Bagaimana Keadaan Kota Yogyakarta Sebelum Serangan Umum 1 Maret 1949?

serangan umum 1 maret 1949
Bagaimana Keadaan Kota Yogyakarta Sebelum Serangan Umum 1 Maret 1949 ?

Revolusi Indonesia menjadi sejarah penting bagi kota Yogyakarta, terutama setelah Yogyakarta ditetapkan sebagai ibukota Republik Indonesia melalui sidang Kabinet pada 3 Januari 1946. Pembentukan militer pun sangat menarik karena melibatkan semua laskar rakyat tanpa didominir oleh satu golongan melainkan gabungan dari semua unsur, dan yang terpilih sebagai panglimanya adalah Sultan Hamengku Buwono IX dengan kepala staf Selo Soemardjan. Tak seorang pun mengira jika pada 19 Desember 1948, saat laskar rakyat akan mengadakan latihan umum ternyata pada hari itu akan dialami serangan besar-besaran dari pihak Belanda yang kemudian dikenal sebagai Agresi Militer Belanda II.

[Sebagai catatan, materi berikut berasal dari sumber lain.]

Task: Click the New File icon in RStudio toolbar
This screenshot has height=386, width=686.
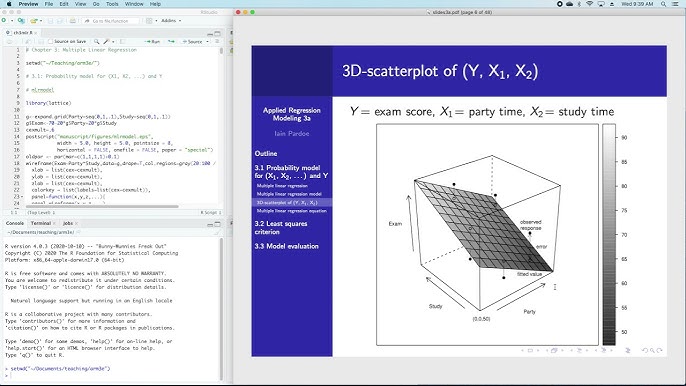Action: [4, 21]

Laskar rakyat Yogyakarta beserta rakyat telah siap untuk mengadakan latihan umum pada pagi hari tanggal 19 Desember 1948.Mulai dari palang merah, dapur umum dan semua unit laskar sudah disiapkan. Mendadak terdengar rentetan letusan senjata, dan pesawat udara terbang mengelilingi kota Yogyakarta. Mula-mula rakyat mengira bahwa hal tersebut merupakan tanda latihan umum dimulai, namun setelah sejumlah pesawat udara bertanda asing menyerang lapangan udara Maguwo (sekarang bernama lapangan terbang Adisucipto) dan para serdadu Belanda diturunkan dalam jumlah yang besar, rakyat akhirnya sadar bahwa yang mereka hadapi saat itu adalah musuh yang sebenarnya dan bukan sekedar latihan.

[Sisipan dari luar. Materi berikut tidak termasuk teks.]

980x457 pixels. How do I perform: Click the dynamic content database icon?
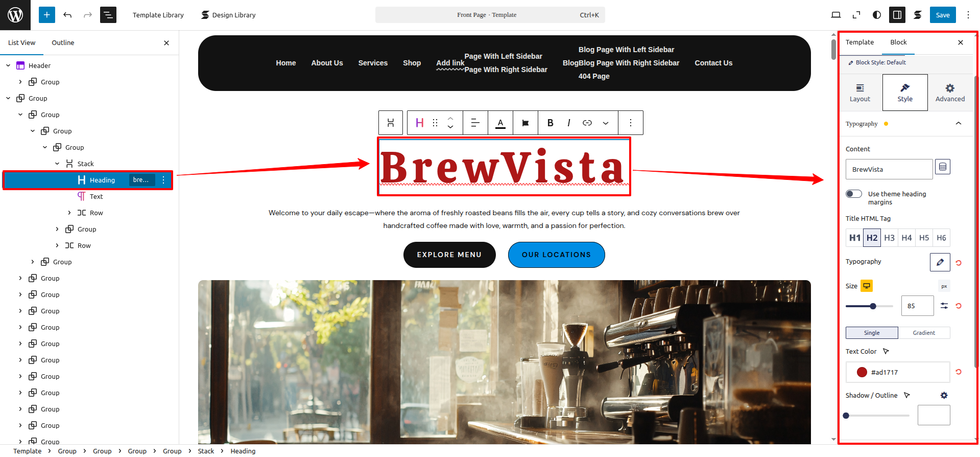[942, 167]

Di pihak Belanda persenjataan mereka sangat lengkap, sedangkan penjaga keamanan di Maguwo hanya mempunyai persenjataan minim dan dalam keadaan tidak siap dengan serangan tersebut. Dengan cepat Belanda dapat menguasai lapangan terbang Maguwo dan terus menyebar ke arah kota Yogyakarta dan segera mengepung kota tersebut. Tentara Republik yang ada di dalam kota tidak dapat berbuat banyak dan hanya dapat menghambat pasukan Belanda sesuai dengan batas kemampuan mereka. Keadaan ini sangatlah tidak seimbang.

Penyerangan demi penyerangan dilakukan. Setelah berhasil mengepung kota, pasukaan Belanda kemudian menyerang benteng Vredeburg yang terletak di depan gedung negara. Setelah terjadi penyerangan atas benteng Vredeburg, Presiden Soekarno yang saat itu berada di dalam kota Yogyakarta direncanakan akan dilarikan ke luar kota. Namun setelah diadakan Sidang Kabinet Darurat yang dipimpin oleh Wakil Presiden Mohammad Hatta, diambil dua keputusan sebagai berikut :

  • Pemerintah RI tetap di dalam kota Yogya.
  • Kekuasaan pemerintahan RI akan dialihkan kepada Pemerintah Darurat RI (PDRI) yang akan dipimpin oleh Mr Sjafruddin Prawiranegara dan berkedudukan di Sumatra.

Kemudian di hari yang sama pada pukul 17.00 WIB Komandan Tijgerbrigade Belanda yang berfungsi sebagai penguasa militer untuk daerah Yogyakarta, Kolonel van Langen datang ke Keraton Yogya. Kedatangannya disertai oleh seorang pejabat Belanda yang bernama Westerhof. Mereka mengatakan kepada Hamengkubuwono IX bahwa ia boleh bergerak leluasa tetapi di dalam batas-batas yang telah ditentukan oleh Belanda. Setelah diteliti ternyata ruang gerak yang diberikan oleh Belanda kepada Sultan Hamengku Buwono IX hanyalah di sekitar daerah Keraton, dan dapat dikatakan bahwa Sri Sultan dikenai tahanan rumah oleh Belanda, hal yang sama juga terjadi pada Sri Paku Alam.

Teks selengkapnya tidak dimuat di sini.